::: 所给节选

悬念之一:技术商品化与中国自然经济传统文化的碰撞

悬念之二:来自经典理论的困惑

悬念之三:来自知识经济理论的暗示

悬念之四:改革开放前旧体制中阻碍科技与经济相结合的诸多因素

悬念之五:从起草到颁布实施过程的曲折和机遇

主题词:技术合同法、改革开放30年

本文为纪念中国改革开放30周年而作。上个世纪80年代中期,在中国经济改革复杂而艰难的环境下,《中华人民共和国技术合同法》得以成功起草和颁布。这是一部既顺应国际潮流又颇具中国特色的法律。为什么要起草这样一部法律?起草者当时面临的经济社会背景是什么?为什么说它具有创新特点?在起草这部法律的过程遇到过那些挑战和机遇?当作者试图向人们描述其间的种种耐人回味的经历和悬念时, 人们从中不难看出当初“摸着石头过河”的点点滴滴。

英文提要(Abstract):This paper is written for memorializing the 30th anniversary of the launching of economic reform and opening to the outside world. When we look back on the period of the 1980s, based on an unusual and complicated social background, “Technology Contract Law of PRC” was successfully drafted and promulgated. It is a law which either matches globalization and also carries unique Chinese characteristic. Why did China want this special law? What was the social and economic background at the time? What kind challenges and opportunities had the drafting group faced? When author tries to explain those interesting experiences, readers can see China really has followed the notion of “ Crossing the river by touching the stones.” .

正文:

近百年来,在中国的法律词汇中,大量充斥着西方的舶来品。

1987年11月1日,曾有一部名称新颖的法律在中国正式颁布实施,它就是:

《中华人民共和国技术合同法》[2]。与此同时,一个在国际范围内颇具创新色彩的法律词语悄然进入中国人自己的法律词典,这个词叫做“技术合同”。

肇始于上个世纪七十年代末的大规模中国社会改革,始终是以点带面的方式渐进展开的。在整个改革过程中,农村体制改革走在了城市体制改革前面。在城市体制改革中,科技体制改革又走在了企业体制改革的前面。其中的每一步,都并不是一帆风顺的,其中充满了曲折和艰辛。

::::::
::: 所给数据

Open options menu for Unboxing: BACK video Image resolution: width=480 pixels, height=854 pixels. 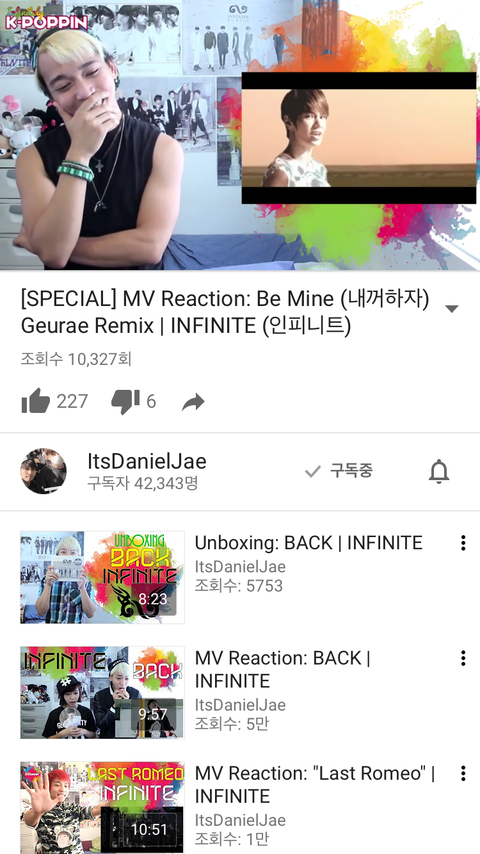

::::::

节选开头列出了若干“悬念”,请逐条写出每个悬念的序号及其标题。 这些数据与本练习无关。

## 练习结果
悬念之一:技术商品化与中国自然经济传统文化的碰撞
悬念之二:来自经典理论的困惑
悬念之三:来自知识经济理论的暗示
悬念之四:改革开放前旧体制中阻碍科技与经济相结合的诸多因素
悬念之五:从起草到颁布实施过程的曲折和机遇